EXERCISE DETAILS: Transcribe the passage on faster multidimensional NMR acquisition below in full, word for word.

PROVIDED TEXT:

◇ ◇ ◇ ◇

The power of NMR is well realized because it is the only noninvasive technique which has an atomic level resolution and can work well for both solution and solid-state samples. Although one-dimensional NMR in principle contains a wealth of information, the situation becomes severely limited due to signal overlap for small organic molecules onwards. This requires spreading the signals in other dimensions which can be the same nuclei or different NMR active nuclei. Here, concepts of 2D or multidimensional NMR arise, and with the development of 2D, 3D, and even higher-dimensional NMR, the overlap problem is solved even for large biomolecules. The price we pay is an increase in measurement time. Any higher-dimensional spectra require certain time increments to achieve certain spectral resolution, and as a result, the measurement time increases enormously as the number of dimensions increases. Generally, for the same sample moving from 1D NMR to 2D, the measurement time increases by at least two orders of magnitudes. Moving from 2D to 3D the experimental time increases further by more than one order of magnitude. Similarly, 4D and 5D become so time-consuming that they are hardly used in practice. This is the main reason for steady research in the direction to overcome the time limitation so that speedy acquisition can be feasible. Here we will discuss some of these advancements and will limit the discussion to 2D. The basic building block of the 2D or any multidimensional experiment consists of a preparation period, evolution period that incorporates incremental time delay, mixing period, and one recycle delay which is required for getting longitudinal magnetization back to equilibrium. There have been numerous methodological developments focusing on each aspect of these building blocks. Nonuniform sampling (NUS) reduces the number of incremental delays. FAST or SOFAST methods reduce recycle delay which is on the order of seconds. Ultrafast works on preparation and mixing components, and with the help of slice selection gradient, single-scan experiments are designed. We will go through each aspect separately. Lastly, there is pure shift NMR which focuses on enhancement of resolution.

◇ ◇ ◇ ◇

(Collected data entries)

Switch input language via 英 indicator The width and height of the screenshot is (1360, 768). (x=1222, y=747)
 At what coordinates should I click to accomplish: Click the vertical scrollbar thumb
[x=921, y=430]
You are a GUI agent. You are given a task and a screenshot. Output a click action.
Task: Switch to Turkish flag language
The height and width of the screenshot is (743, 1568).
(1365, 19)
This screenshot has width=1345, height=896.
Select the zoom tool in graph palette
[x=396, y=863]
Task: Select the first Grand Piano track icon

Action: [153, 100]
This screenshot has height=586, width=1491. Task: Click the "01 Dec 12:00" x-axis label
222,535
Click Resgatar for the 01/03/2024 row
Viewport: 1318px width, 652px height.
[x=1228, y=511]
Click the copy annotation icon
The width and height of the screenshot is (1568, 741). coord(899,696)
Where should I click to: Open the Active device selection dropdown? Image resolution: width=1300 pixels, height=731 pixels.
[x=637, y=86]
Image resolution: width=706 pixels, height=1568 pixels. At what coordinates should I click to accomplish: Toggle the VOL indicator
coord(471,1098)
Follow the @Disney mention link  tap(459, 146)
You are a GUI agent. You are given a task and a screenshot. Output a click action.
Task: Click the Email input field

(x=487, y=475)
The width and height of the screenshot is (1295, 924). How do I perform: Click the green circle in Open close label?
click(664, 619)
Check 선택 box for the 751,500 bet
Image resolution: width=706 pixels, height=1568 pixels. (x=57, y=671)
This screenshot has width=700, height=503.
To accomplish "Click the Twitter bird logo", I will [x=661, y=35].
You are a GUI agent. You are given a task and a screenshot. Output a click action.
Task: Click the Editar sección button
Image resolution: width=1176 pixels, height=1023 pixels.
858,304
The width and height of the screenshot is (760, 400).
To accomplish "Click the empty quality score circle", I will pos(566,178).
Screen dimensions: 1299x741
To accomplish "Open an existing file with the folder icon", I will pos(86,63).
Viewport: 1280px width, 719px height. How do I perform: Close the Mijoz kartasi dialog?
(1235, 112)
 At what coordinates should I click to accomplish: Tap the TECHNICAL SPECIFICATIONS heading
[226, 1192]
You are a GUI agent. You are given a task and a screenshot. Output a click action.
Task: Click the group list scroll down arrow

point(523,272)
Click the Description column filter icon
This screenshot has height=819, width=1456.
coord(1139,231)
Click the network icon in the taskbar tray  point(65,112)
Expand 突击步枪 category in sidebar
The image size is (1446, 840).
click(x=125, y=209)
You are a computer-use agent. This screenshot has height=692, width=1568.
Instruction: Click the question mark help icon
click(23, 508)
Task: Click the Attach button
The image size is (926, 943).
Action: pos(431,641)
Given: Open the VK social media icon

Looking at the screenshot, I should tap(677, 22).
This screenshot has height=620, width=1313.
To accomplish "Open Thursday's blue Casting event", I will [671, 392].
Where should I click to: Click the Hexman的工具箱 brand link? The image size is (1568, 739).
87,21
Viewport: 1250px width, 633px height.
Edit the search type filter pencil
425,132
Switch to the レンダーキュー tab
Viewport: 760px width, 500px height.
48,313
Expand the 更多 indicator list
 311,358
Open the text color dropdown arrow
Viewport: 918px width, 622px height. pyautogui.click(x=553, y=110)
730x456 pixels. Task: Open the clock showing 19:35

◇ ◇ ◇ ◇

EXERCISE ANSWER:
The power of NMR is well realized because it is the only noninvasive technique which has an atomic level resolution and can work well for both solution and solid-state samples. Although one-dimensional NMR in principle contains a wealth of information, the situation becomes severely limited due to signal overlap for small organic molecules onwards. This requires spreading the signals in other dimensions which can be the same nuclei or different NMR active nuclei. Here, concepts of 2D or multidimensional NMR arise, and with the development of 2D, 3D, and even higher-dimensional NMR, the overlap problem is solved even for large biomolecules. The price we pay is an increase in measurement time. Any higher-dimensional spectra require certain time increments to achieve certain spectral resolution, and as a result, the measurement time increases enormously as the number of dimensions increases. Generally, for the same sample moving from 1D NMR to 2D, the measurement time increases by at least two orders of magnitudes. Moving from 2D to 3D the experimental time increases further by more than one order of magnitude. Similarly, 4D and 5D become so time-consuming that they are hardly used in practice. This is the main reason for steady research in the direction to overcome the time limitation so that speedy acquisition can be feasible. Here we will discuss some of these advancements and will limit the discussion to 2D. The basic building block of the 2D or any multidimensional experiment consists of a preparation period, evolution period that incorporates incremental time delay, mixing period, and one recycle delay which is required for getting longitudinal magnetization back to equilibrium. There have been numerous methodological developments focusing on each aspect of these building blocks. Nonuniform sampling (NUS) reduces the number of incremental delays. FAST or SOFAST methods reduce recycle delay which is on the order of seconds. Ultrafast works on preparation and mixing components, and with the help of slice selection gradient, single-scan experiments are designed. We will go through each aspect separately. Lastly, there is pure shift NMR which focuses on enhancement of resolution.